Brad Summer’s 7-year-old daughter, Madison, loves to use the Musical.ly app to make goofy lip-sync duets with her cousins.
Though Brad says he closely monitors Madison’s tech usage—as the app is downloaded on his and his wife’s phones—and she’s only able to use it when her parents are around, he was completely unaware that there was a messaging component to Musical.ly.
It wasn’t until his daughter began receiving messages within the app from a person purportedly posing as a 9-year-old named Jessy that Brad realized the hidden danger other parents may not be aware of.
“First I want to say how proud of our daughter I am and want this to be a warning to your families,” Brad writes on Facebook.
After Madison started receiving messages from “Jessy,” the purported 9-year-old began asking her to send nude photos, and pictures of herself without a shirt.
Thankfully, Madison alerted her parents, and Brad took matters into his own hands.
“Please, tell your kids to let you know if anyone ever asks something like this, let them know it’s okay to tell you.
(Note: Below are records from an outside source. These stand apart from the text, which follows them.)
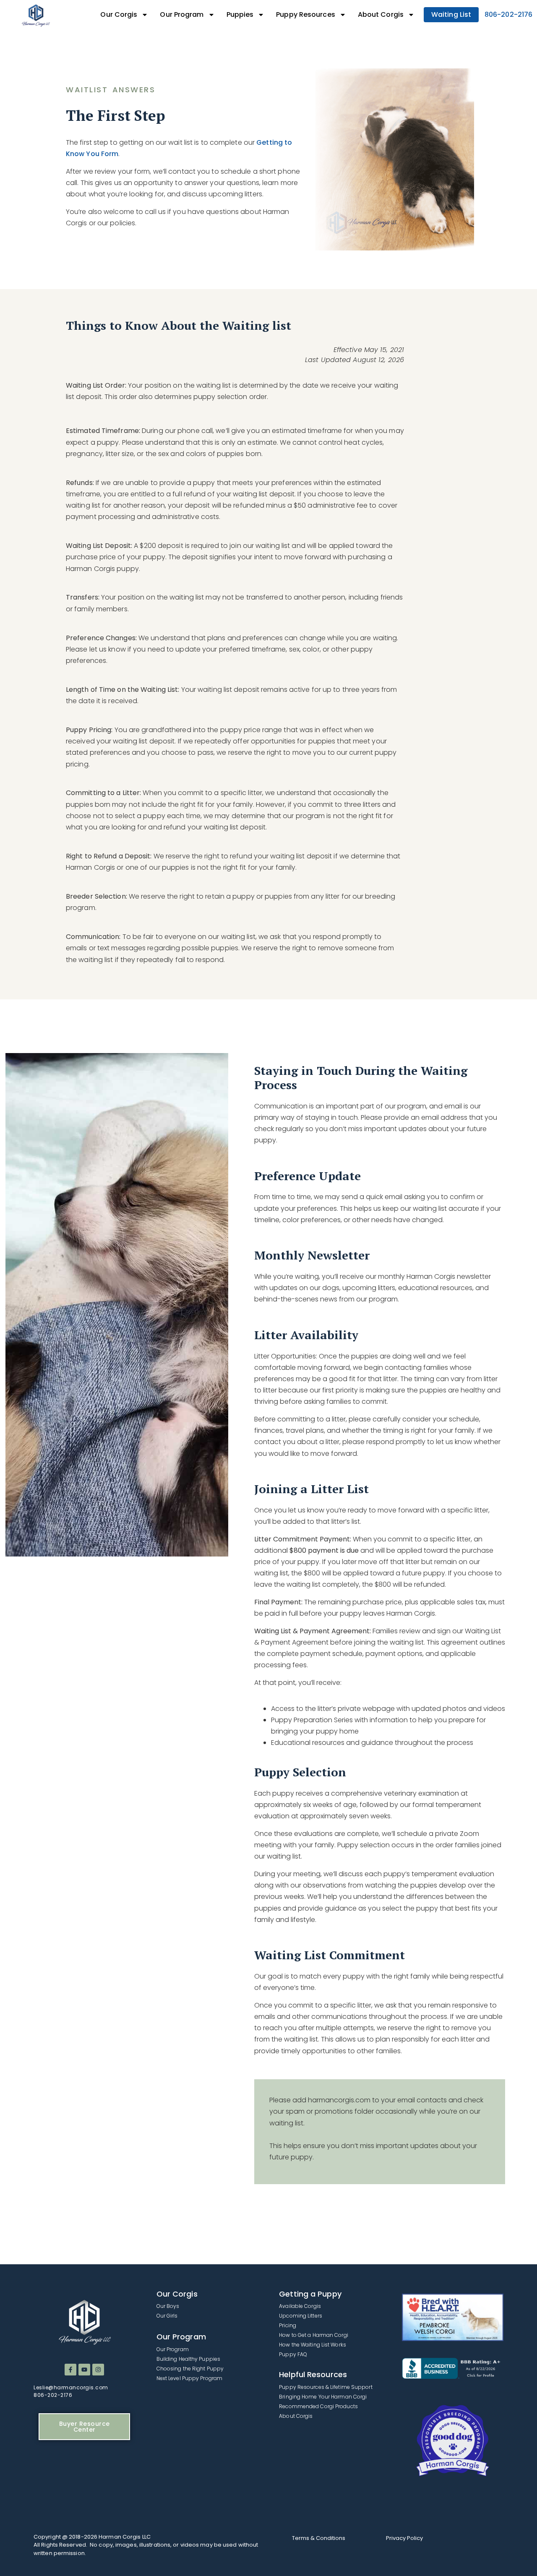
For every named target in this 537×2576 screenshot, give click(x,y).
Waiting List (451, 14)
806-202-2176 (508, 14)
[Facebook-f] (70, 2369)
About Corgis (381, 14)
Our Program (181, 14)
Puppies (240, 14)
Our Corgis (118, 14)
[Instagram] (98, 2369)
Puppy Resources (305, 14)
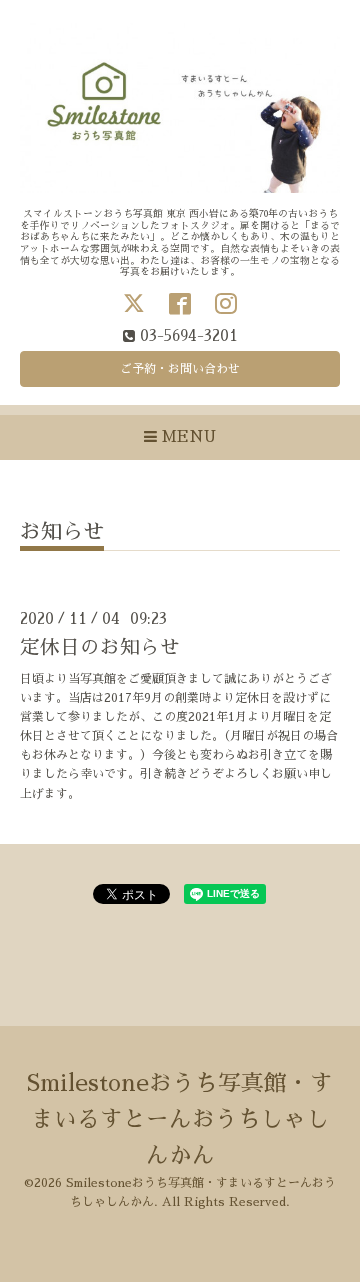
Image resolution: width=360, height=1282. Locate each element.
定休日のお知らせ (100, 647)
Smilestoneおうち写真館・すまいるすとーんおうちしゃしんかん (180, 1119)
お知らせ (62, 531)
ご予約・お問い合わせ (180, 369)
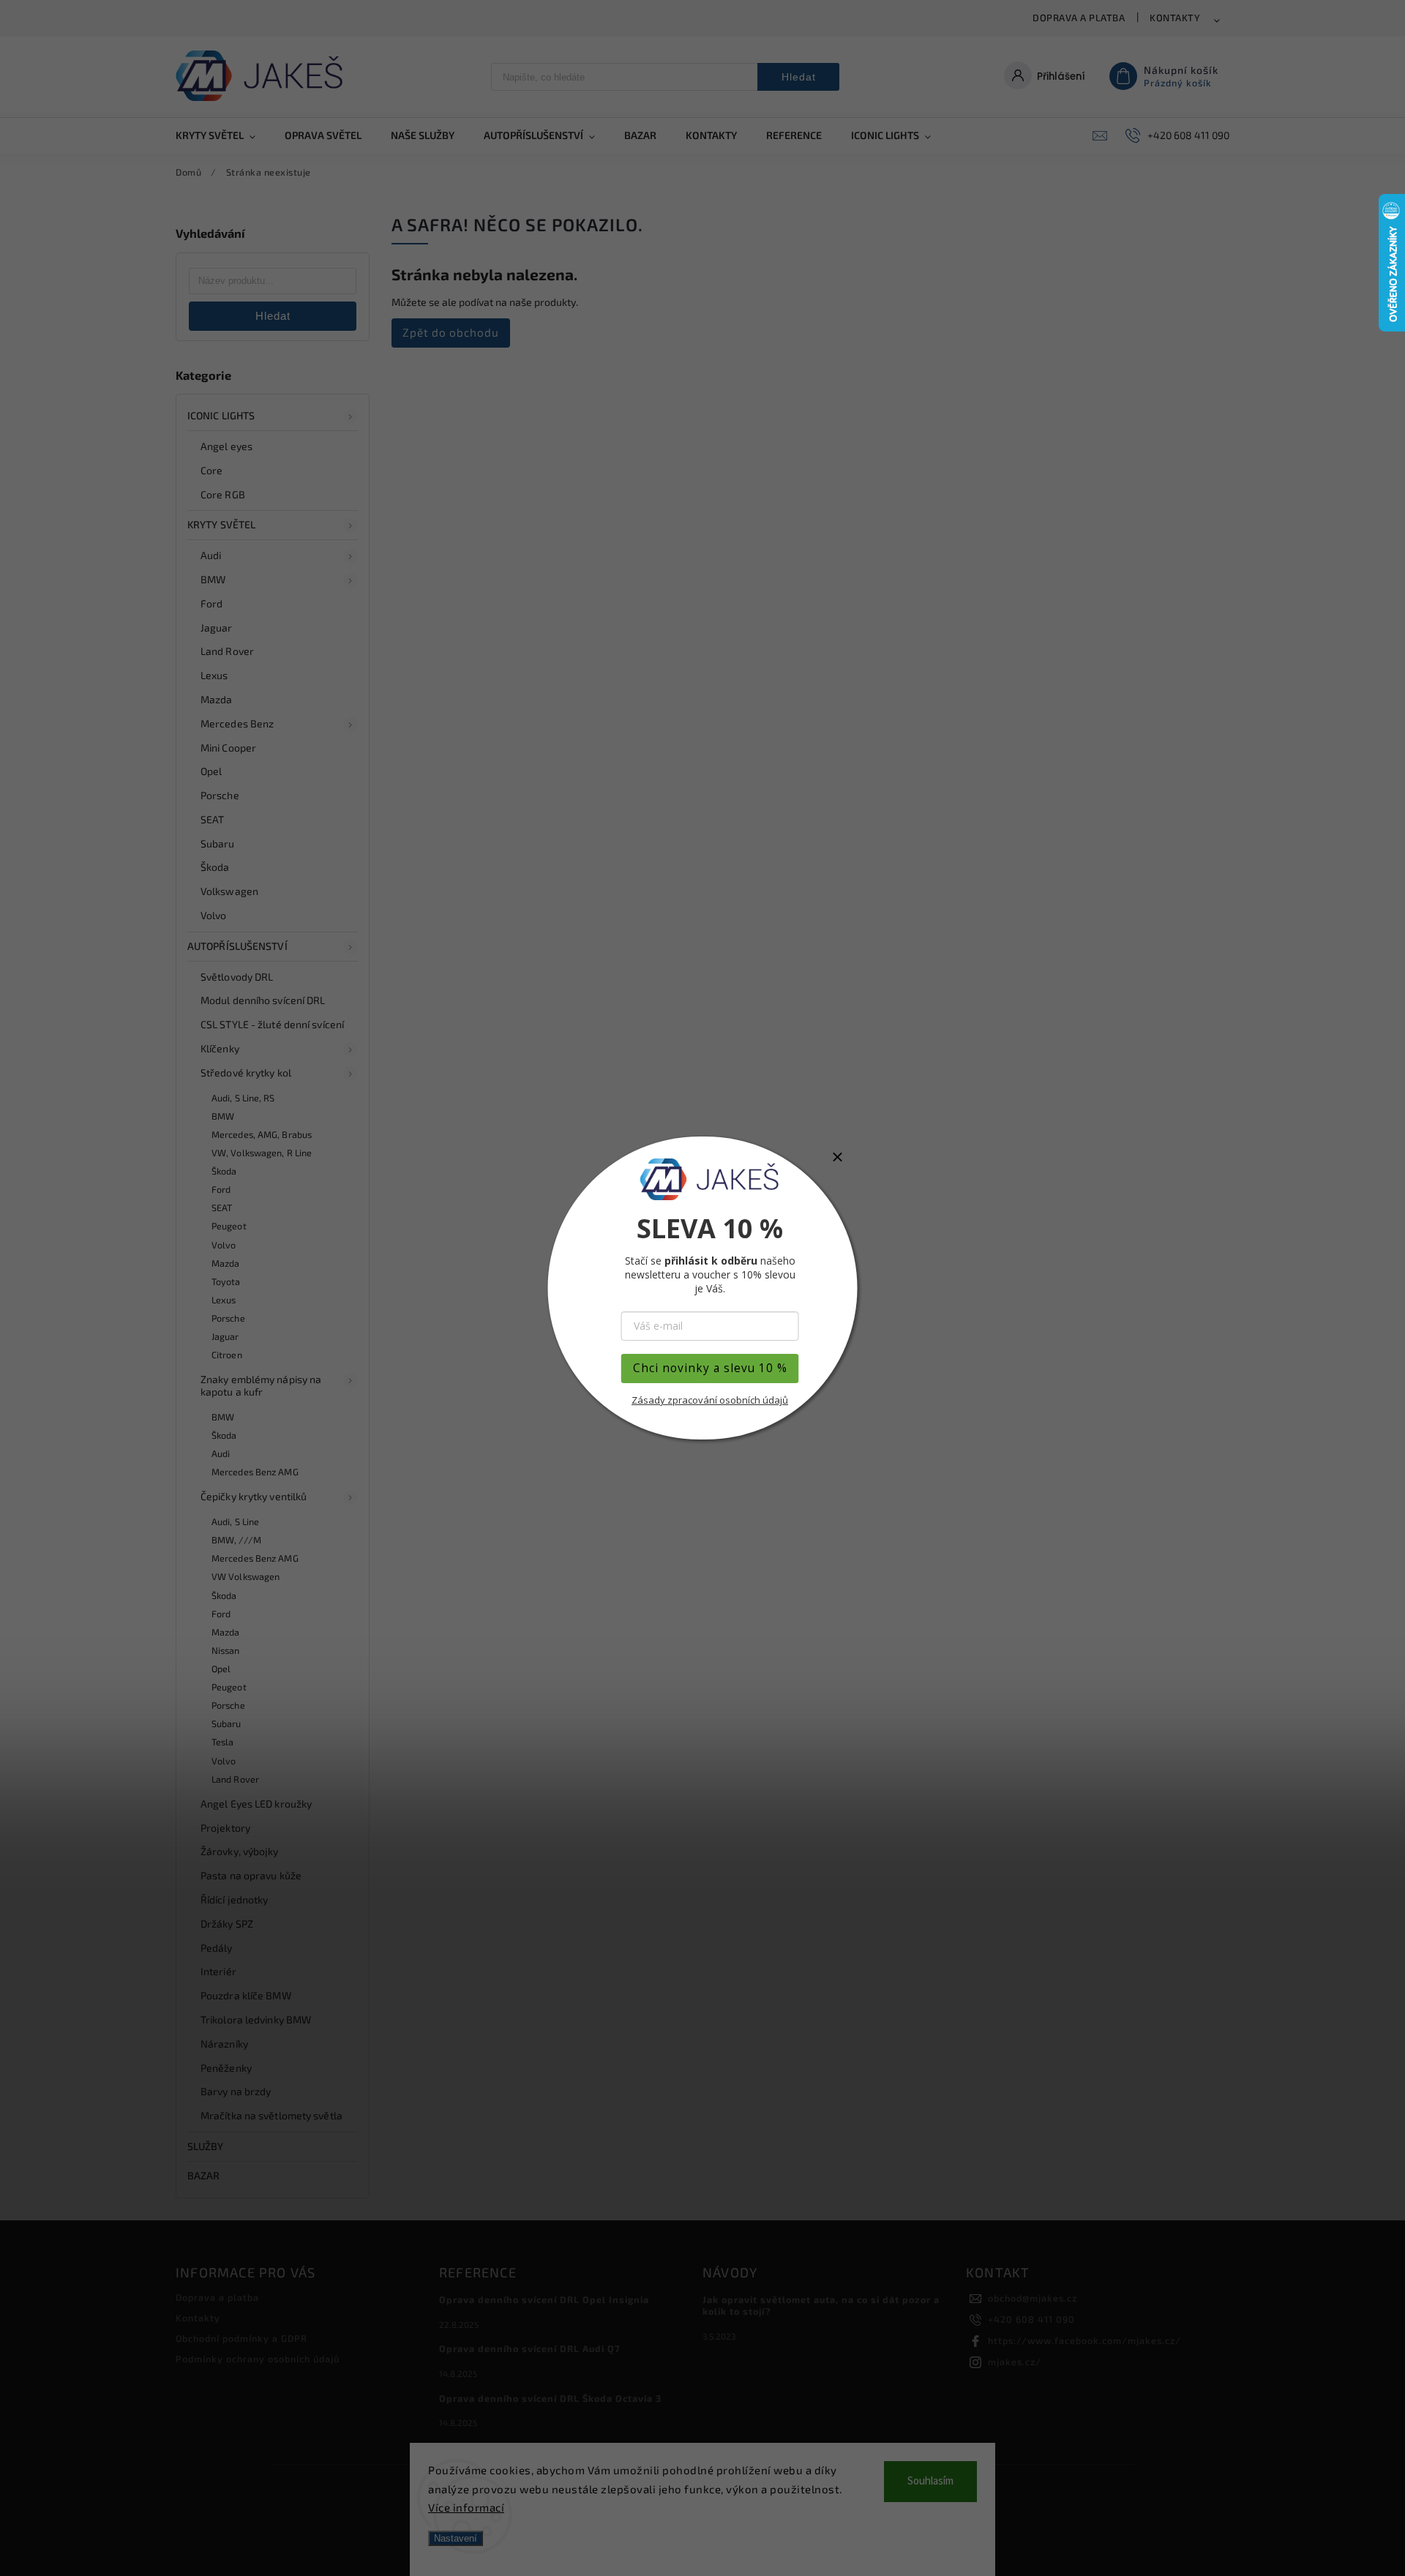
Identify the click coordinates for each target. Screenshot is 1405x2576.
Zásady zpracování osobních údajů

It has helped us in this situation.”
He contacted local authorities, who took the phone to retrieve all possible information to track down this predator.
Musical.ly does have a page on its website, specifically designed for parents. Among other warnings, it states that children under the age of 13 should not use the app, and also includes privacy information regarding users videos and messages.
“I know many will blame us parents for this happening. But we never thought like predators and I guess we were naive in thinking that our daughter was safe on what we thought to be a kid-friendly app. We have learned the hard way. I ask that you not judge us (many still will) but let our experience teach us all.”
Brad says the detective has since been able to locate the IP address of the person posing as Jessy, and has issued a subpoena to Musical.ly to freeze all records pertaining to this individual.
In just two weeks, Brad’s post has been shared on Facebook more than 83,000 times. His message is for everyone to work together to protect the safety of their children.
“By sharing, we have reached and informed so many families to be on the look out for these pedophiles. This story has spread through almost every continent and the replies have been overwhelmingly touching.”
Musical.ly is not a social networking site, but Madison was still preyed on.
Brad closes his post with a brief encouragement to all parents: “Doing nothing, accomplishes nothing. Doing something, at a minimum gives us hope.”